Identification of histone acetylation markers in human fetal brains and increased H4K5ac expression in neural tube defects

BACKGROUND: Neural tube defects (NTDs) are severe common birth defects that result from a failure in neural tube closure (NTC). Our previous study has shown that decreased histone methylation altered the regulation of genes linked to NTC. However, the effect of alterations in histone acetylation in human fetuses with NTDs, which are another functional posttranslation modification, remains elusive. Thus, we aimed to identify acetylation sites and changes in histone in patients with NTDs.

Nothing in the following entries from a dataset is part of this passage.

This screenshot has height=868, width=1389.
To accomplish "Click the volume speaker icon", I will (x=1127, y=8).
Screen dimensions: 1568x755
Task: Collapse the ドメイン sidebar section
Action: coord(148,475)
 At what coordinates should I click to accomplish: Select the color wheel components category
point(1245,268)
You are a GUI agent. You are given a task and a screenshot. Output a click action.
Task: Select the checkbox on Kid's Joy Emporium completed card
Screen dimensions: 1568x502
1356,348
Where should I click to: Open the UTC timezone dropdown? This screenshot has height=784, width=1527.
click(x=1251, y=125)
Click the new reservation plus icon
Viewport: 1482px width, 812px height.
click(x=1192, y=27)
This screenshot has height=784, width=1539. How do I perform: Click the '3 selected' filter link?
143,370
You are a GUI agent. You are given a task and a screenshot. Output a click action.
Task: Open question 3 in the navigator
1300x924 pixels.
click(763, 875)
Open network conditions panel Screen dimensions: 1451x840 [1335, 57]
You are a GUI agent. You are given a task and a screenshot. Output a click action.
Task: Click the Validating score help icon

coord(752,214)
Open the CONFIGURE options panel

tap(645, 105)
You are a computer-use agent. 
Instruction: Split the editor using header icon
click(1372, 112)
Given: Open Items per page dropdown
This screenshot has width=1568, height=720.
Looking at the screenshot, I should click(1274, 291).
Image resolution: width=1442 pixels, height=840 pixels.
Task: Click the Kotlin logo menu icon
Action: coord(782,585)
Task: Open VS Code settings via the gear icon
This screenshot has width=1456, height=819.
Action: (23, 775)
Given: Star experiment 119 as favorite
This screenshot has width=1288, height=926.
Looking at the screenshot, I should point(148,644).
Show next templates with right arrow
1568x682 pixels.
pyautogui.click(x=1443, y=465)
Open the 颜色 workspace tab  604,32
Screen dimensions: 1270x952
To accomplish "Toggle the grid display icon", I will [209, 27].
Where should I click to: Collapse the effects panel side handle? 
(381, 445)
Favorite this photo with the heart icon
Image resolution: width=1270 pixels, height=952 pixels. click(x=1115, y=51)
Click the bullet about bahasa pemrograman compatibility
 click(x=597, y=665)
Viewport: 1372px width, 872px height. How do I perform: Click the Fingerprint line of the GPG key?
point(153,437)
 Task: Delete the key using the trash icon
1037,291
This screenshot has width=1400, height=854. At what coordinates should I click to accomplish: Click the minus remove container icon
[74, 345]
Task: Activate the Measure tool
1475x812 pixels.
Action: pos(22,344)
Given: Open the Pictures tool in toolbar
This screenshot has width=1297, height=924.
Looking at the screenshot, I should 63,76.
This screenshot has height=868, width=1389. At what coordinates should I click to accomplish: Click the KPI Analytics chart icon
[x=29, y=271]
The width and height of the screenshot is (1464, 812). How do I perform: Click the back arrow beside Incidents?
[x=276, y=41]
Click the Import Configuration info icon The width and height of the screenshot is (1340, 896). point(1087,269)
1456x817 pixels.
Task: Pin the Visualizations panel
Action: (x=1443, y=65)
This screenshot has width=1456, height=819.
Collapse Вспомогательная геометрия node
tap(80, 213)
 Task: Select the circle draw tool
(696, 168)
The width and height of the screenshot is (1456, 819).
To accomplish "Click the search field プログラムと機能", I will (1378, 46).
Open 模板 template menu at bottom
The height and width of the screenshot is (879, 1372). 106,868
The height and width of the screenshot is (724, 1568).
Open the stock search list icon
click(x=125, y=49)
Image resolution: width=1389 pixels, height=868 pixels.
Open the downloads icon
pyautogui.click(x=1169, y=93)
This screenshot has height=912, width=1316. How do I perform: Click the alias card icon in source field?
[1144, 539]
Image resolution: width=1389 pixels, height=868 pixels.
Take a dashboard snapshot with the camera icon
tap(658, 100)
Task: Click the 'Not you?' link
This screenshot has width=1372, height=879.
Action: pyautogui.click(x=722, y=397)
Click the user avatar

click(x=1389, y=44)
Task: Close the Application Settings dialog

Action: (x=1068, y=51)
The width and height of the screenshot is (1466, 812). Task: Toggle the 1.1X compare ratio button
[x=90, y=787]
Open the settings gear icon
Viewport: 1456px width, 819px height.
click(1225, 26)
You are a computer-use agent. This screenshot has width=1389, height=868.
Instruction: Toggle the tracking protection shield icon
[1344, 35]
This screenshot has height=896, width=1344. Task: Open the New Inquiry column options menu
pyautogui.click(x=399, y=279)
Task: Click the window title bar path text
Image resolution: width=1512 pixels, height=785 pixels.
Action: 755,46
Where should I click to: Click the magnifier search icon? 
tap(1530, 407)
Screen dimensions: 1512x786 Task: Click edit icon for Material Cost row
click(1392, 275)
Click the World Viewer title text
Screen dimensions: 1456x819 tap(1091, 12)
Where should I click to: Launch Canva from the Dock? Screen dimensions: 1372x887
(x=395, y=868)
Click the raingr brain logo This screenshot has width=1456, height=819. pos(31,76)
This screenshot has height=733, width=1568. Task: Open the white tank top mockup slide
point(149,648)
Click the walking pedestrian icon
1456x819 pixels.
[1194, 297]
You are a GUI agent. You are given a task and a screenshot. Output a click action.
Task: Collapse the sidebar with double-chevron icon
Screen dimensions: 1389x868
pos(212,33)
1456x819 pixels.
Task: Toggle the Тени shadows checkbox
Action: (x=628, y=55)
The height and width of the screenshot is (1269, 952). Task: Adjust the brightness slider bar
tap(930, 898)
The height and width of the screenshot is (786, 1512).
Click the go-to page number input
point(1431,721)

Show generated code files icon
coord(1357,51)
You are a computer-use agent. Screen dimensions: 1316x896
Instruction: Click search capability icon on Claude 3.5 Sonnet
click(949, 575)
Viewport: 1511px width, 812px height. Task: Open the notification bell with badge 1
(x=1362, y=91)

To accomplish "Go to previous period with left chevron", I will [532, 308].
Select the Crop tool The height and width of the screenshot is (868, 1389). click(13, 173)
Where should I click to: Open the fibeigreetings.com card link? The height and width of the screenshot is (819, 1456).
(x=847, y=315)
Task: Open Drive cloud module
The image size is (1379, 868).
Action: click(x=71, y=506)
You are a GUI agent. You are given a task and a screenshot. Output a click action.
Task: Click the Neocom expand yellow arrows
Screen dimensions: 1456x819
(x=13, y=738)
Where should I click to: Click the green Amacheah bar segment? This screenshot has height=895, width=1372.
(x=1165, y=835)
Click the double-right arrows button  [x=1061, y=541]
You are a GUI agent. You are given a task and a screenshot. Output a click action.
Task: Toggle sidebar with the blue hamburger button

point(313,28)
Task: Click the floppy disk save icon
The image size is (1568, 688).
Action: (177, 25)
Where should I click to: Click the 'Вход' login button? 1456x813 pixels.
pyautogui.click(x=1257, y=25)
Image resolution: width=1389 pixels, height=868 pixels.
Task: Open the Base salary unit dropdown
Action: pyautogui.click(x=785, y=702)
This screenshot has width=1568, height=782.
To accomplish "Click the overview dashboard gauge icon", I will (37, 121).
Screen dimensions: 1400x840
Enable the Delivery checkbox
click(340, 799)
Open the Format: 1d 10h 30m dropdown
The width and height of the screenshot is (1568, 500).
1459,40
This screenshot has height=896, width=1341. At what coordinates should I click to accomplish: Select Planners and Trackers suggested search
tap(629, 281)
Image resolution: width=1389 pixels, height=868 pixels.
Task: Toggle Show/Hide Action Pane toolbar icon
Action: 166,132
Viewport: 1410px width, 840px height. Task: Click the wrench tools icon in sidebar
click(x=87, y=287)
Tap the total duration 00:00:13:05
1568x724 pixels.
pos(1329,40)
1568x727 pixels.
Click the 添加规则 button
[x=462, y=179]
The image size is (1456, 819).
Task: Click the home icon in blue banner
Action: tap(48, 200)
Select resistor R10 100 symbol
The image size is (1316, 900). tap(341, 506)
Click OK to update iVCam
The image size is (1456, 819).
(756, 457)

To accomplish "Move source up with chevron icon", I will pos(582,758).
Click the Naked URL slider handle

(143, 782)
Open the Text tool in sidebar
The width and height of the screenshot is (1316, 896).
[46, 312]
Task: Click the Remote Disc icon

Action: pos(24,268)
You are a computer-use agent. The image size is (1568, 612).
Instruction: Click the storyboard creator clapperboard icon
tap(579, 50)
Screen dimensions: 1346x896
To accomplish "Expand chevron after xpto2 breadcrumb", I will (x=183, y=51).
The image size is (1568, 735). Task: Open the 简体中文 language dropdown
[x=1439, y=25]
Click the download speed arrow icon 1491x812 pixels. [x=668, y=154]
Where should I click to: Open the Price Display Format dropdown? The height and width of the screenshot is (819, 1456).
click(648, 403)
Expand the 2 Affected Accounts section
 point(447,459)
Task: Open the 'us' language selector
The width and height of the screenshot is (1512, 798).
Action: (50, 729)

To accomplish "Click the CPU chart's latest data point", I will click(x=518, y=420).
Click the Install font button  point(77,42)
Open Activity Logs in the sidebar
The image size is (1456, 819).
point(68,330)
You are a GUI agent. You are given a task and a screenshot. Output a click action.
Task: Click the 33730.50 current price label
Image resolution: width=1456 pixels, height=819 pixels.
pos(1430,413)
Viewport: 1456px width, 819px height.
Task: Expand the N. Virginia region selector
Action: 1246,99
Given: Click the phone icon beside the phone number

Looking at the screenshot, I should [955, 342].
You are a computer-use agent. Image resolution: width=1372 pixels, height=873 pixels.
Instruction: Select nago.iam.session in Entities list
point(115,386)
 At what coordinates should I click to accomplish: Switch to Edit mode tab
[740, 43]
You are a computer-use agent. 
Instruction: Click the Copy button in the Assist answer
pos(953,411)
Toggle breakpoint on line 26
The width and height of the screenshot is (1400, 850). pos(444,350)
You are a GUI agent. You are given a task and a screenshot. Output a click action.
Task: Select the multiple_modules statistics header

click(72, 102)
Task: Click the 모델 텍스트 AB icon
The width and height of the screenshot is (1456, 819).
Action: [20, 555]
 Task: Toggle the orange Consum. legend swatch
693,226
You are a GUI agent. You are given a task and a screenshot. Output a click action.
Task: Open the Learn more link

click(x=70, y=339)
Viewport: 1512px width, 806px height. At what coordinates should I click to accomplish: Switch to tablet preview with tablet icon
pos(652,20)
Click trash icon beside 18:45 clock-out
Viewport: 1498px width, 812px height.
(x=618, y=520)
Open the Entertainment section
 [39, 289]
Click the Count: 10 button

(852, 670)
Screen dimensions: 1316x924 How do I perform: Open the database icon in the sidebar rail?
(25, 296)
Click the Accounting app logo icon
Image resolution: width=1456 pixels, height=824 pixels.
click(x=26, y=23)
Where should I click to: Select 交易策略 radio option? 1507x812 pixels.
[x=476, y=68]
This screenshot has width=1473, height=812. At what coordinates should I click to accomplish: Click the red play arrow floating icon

METHODS: First, we identified histone acetylation sites between control human embryonic brain tissue and NTDs using Nano‐HPLC‐MS/MS. Next, we evaluated the level of histone acetylation both groups via western blotting (WB). Finally, we used LC‐ESI‐MS and WB to compare whether histone H4 acetylation was different in NTDs. RESULTS: A total of 43 histone acetylation sites were identified in human embryonic brain tissue, which included 16 novel sites. Furthermore, we found an increased histone acetylation and H4K5ac in tissue with NTDs. CONCLUSION: Our result present a comprehensive map of histone H4 modifications in the human fetal brain. Furthermore, we provide experimental evidence supporting a relationship between histone H4K5ac and NTDs. This offers a new insight into the pathological role of histone modifications in human NTDs.